• **Required action**: Extract the line that contains "Viewport: 1372px width, 880px height." and every line after it through the end of the records below, exactly as written, leaving out any pictures.

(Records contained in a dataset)
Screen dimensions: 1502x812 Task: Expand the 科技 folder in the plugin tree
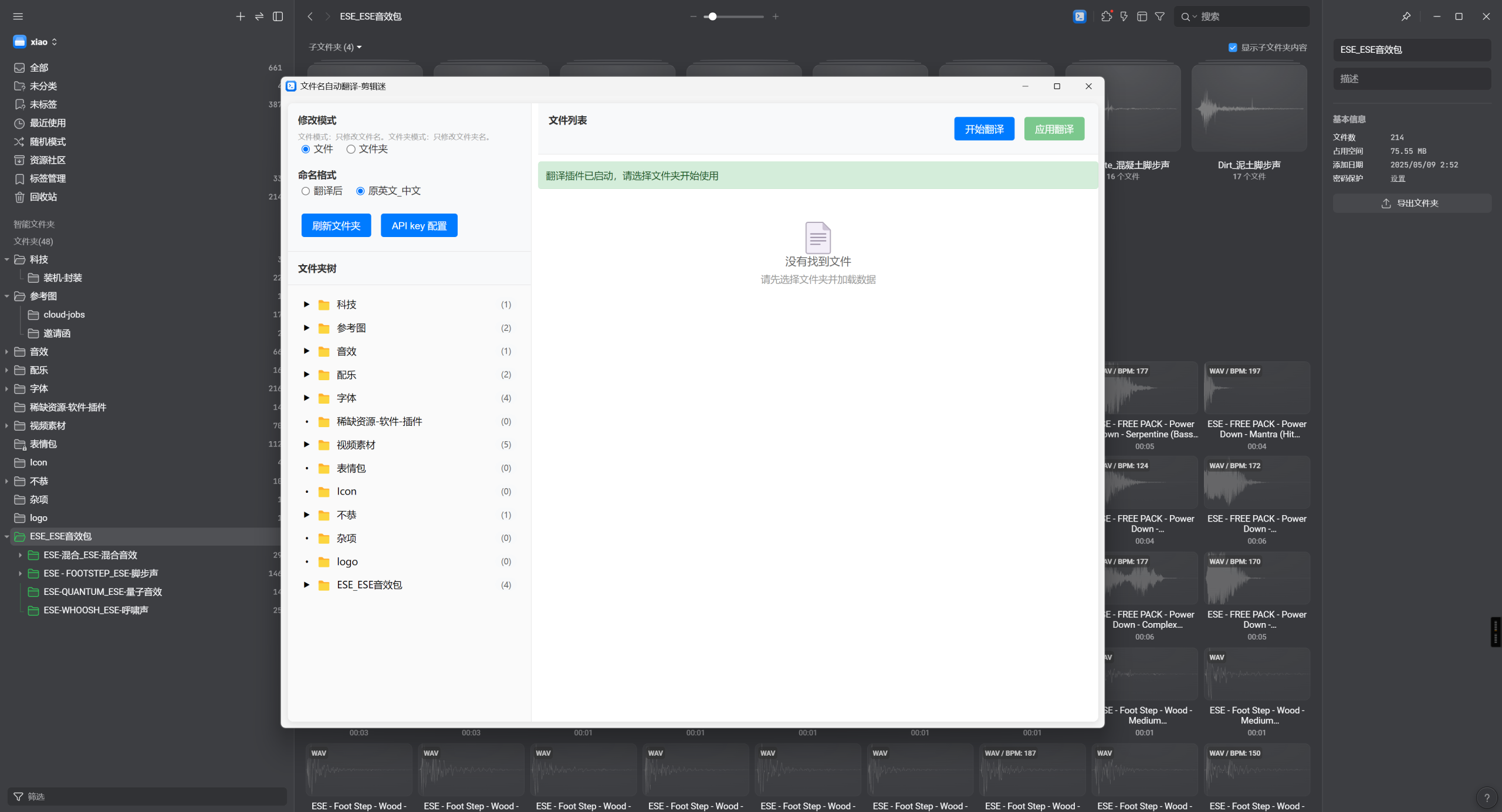point(306,304)
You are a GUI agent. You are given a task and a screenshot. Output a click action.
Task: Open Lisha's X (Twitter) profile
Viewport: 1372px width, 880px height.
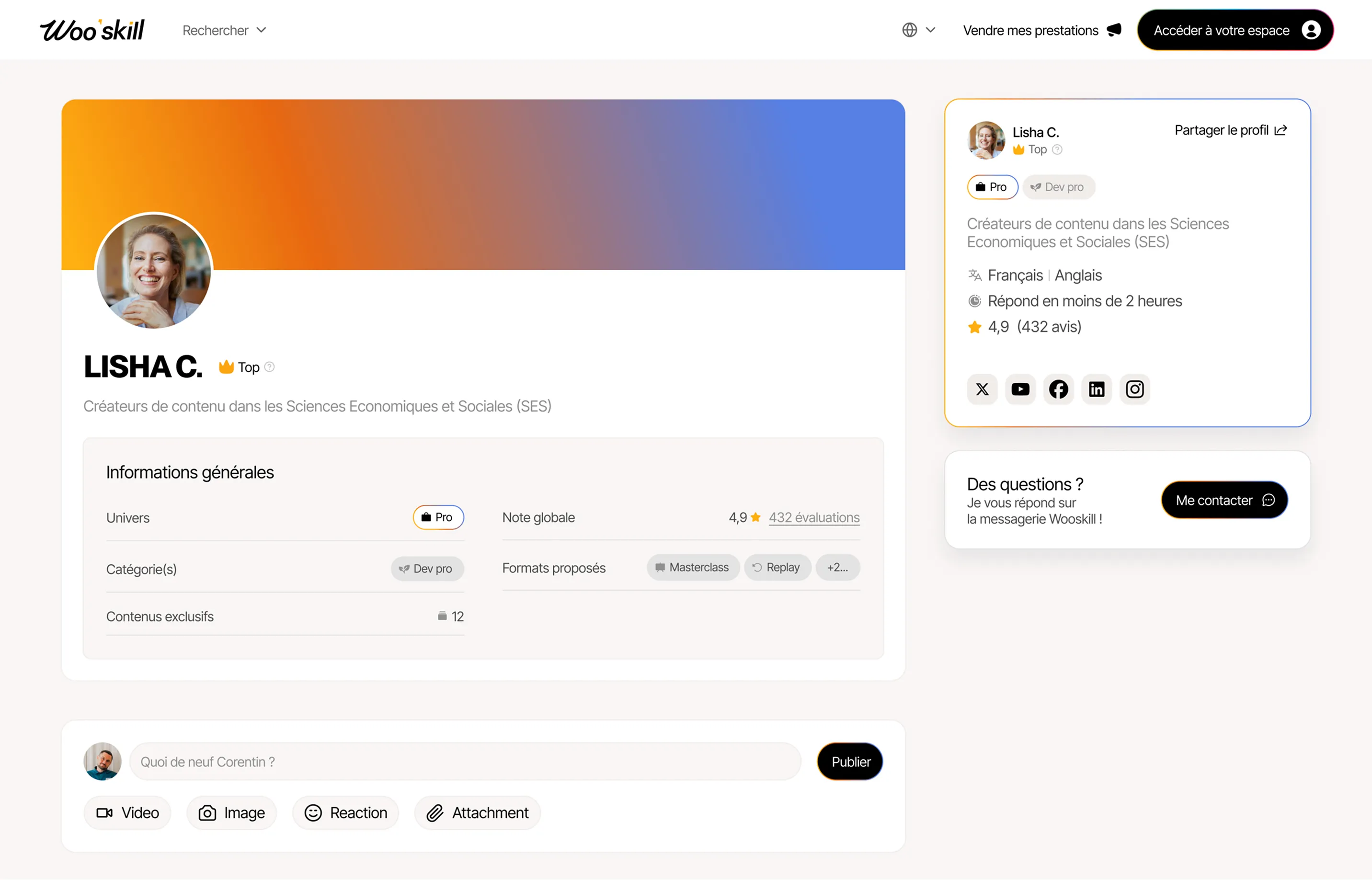tap(982, 389)
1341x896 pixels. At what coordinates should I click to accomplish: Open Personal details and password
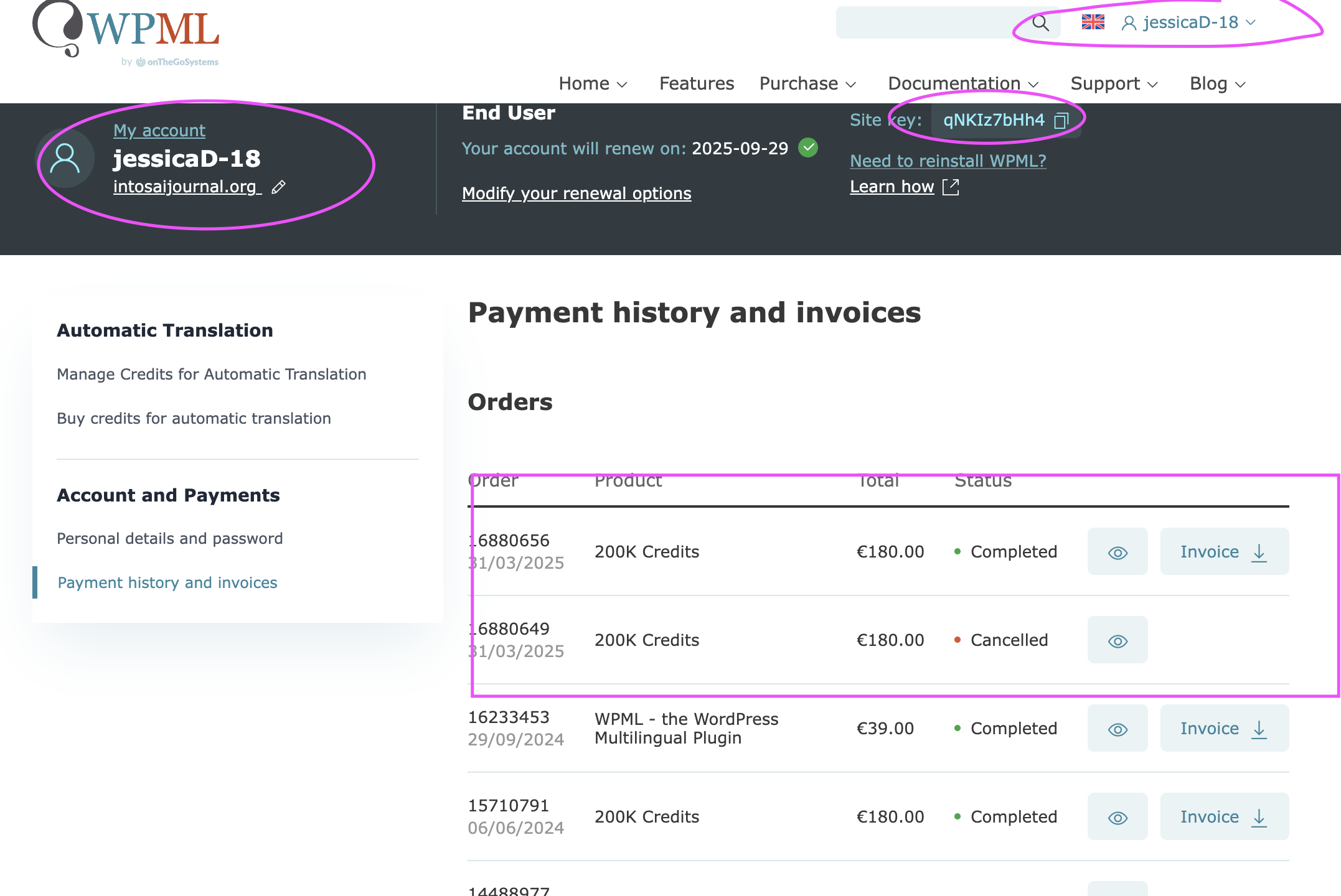(169, 538)
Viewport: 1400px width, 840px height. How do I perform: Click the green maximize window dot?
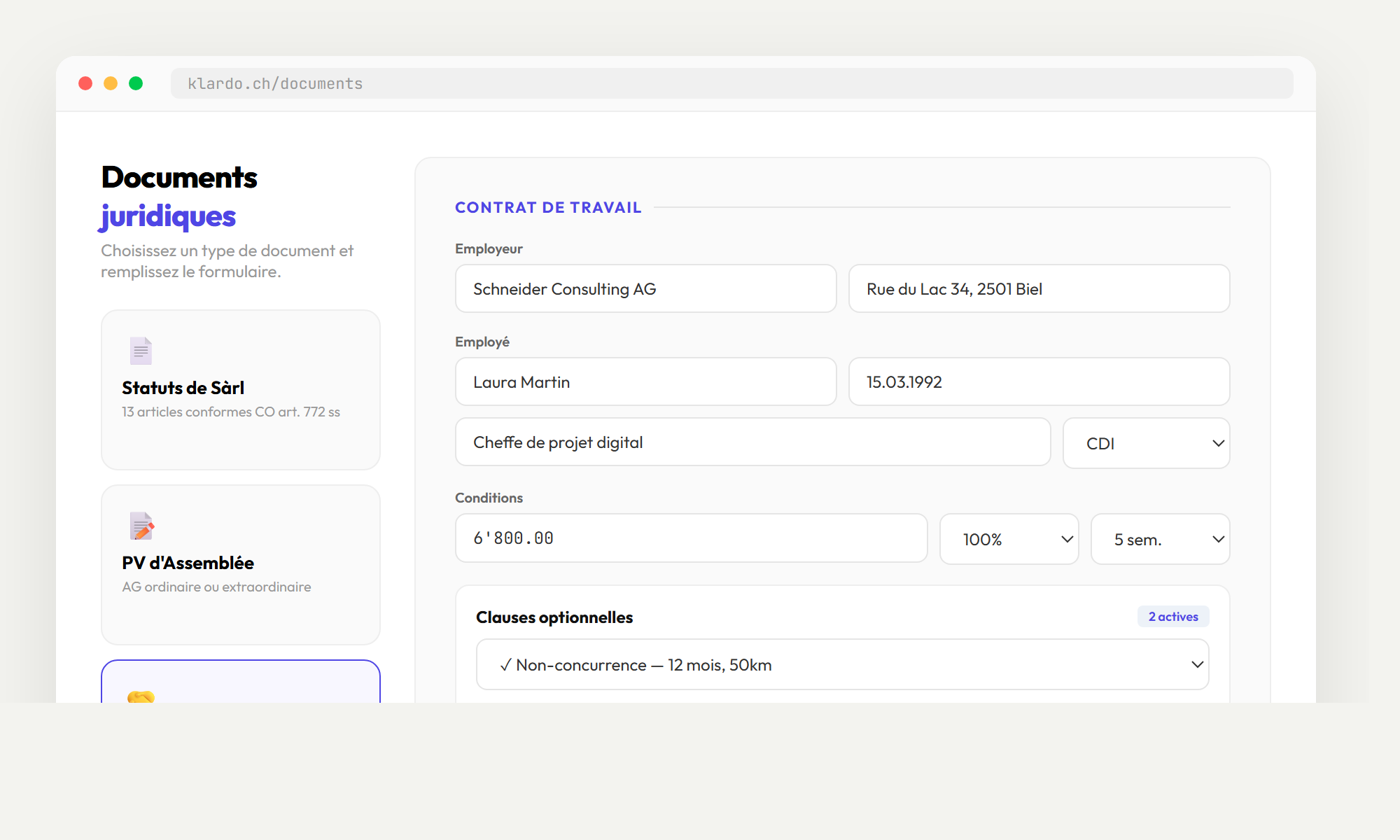coord(136,83)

• **Reply**:
Viewport: 1372px width, 880px height.
tap(982, 389)
1341x896 pixels. At what coordinates should I click to accomplish: Open Personal details and password
(169, 538)
Viewport: 1400px width, 840px height. How do I perform: Click the green maximize window dot?
coord(136,83)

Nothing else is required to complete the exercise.